Content starts
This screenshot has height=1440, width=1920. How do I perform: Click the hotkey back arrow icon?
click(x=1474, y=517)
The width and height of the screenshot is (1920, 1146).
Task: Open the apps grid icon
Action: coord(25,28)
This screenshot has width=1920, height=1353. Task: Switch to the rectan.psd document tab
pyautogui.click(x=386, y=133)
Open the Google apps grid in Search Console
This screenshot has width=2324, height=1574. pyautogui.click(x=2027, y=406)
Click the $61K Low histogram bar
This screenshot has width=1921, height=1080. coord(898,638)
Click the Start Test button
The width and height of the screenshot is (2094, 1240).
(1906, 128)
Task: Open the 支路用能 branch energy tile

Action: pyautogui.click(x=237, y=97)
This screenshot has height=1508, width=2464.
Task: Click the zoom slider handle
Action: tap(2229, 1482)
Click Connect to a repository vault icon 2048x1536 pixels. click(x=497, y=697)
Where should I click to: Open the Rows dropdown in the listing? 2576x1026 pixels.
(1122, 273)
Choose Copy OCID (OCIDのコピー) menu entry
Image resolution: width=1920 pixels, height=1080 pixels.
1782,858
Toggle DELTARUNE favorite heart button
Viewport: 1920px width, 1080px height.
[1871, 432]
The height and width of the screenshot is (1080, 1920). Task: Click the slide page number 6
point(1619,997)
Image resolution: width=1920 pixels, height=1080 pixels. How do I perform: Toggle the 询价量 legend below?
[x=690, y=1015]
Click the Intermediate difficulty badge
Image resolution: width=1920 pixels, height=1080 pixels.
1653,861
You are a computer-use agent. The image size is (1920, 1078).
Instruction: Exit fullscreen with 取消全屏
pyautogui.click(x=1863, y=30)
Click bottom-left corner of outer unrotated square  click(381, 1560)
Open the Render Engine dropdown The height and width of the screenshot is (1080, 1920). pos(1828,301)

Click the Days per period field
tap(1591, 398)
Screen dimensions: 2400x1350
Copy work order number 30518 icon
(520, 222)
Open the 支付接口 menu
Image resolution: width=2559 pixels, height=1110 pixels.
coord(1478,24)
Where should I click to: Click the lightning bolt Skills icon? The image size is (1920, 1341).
Content ends
* WORK REQUEST:
The data should be printed again exactly, line for line.

* REPLY:
This screenshot has height=1440, width=1920. How do I perform: Click the hotkey back arrow icon?
click(x=1474, y=517)
The width and height of the screenshot is (1920, 1146).
Task: Open the apps grid icon
Action: coord(25,28)
This screenshot has width=1920, height=1353. Task: Switch to the rectan.psd document tab
pyautogui.click(x=386, y=133)
Open the Google apps grid in Search Console
This screenshot has width=2324, height=1574. pyautogui.click(x=2027, y=406)
Click the $61K Low histogram bar
This screenshot has width=1921, height=1080. coord(898,638)
Click the Start Test button
The width and height of the screenshot is (2094, 1240).
(1906, 128)
Task: Open the 支路用能 branch energy tile

Action: pyautogui.click(x=237, y=97)
This screenshot has height=1508, width=2464.
Task: Click the zoom slider handle
Action: tap(2229, 1482)
Click Connect to a repository vault icon 2048x1536 pixels. click(x=497, y=697)
Where should I click to: Open the Rows dropdown in the listing? 2576x1026 pixels.
(1122, 273)
Choose Copy OCID (OCIDのコピー) menu entry
Image resolution: width=1920 pixels, height=1080 pixels.
1782,858
Toggle DELTARUNE favorite heart button
Viewport: 1920px width, 1080px height.
[1871, 432]
The height and width of the screenshot is (1080, 1920). Task: Click the slide page number 6
point(1619,997)
Image resolution: width=1920 pixels, height=1080 pixels. How do I perform: Toggle the 询价量 legend below?
[x=690, y=1015]
Click the Intermediate difficulty badge
Image resolution: width=1920 pixels, height=1080 pixels.
1653,861
You are a computer-use agent. The image size is (1920, 1078).
Instruction: Exit fullscreen with 取消全屏
pyautogui.click(x=1863, y=30)
Click bottom-left corner of outer unrotated square  click(381, 1560)
Open the Render Engine dropdown The height and width of the screenshot is (1080, 1920). pos(1828,301)

Click the Days per period field
tap(1591, 398)
Screen dimensions: 2400x1350
Copy work order number 30518 icon
(520, 222)
Open the 支付接口 menu
Image resolution: width=2559 pixels, height=1110 pixels.
coord(1478,24)
Where should I click to: Click the lightning bolt Skills icon? The image size is (1920, 1341).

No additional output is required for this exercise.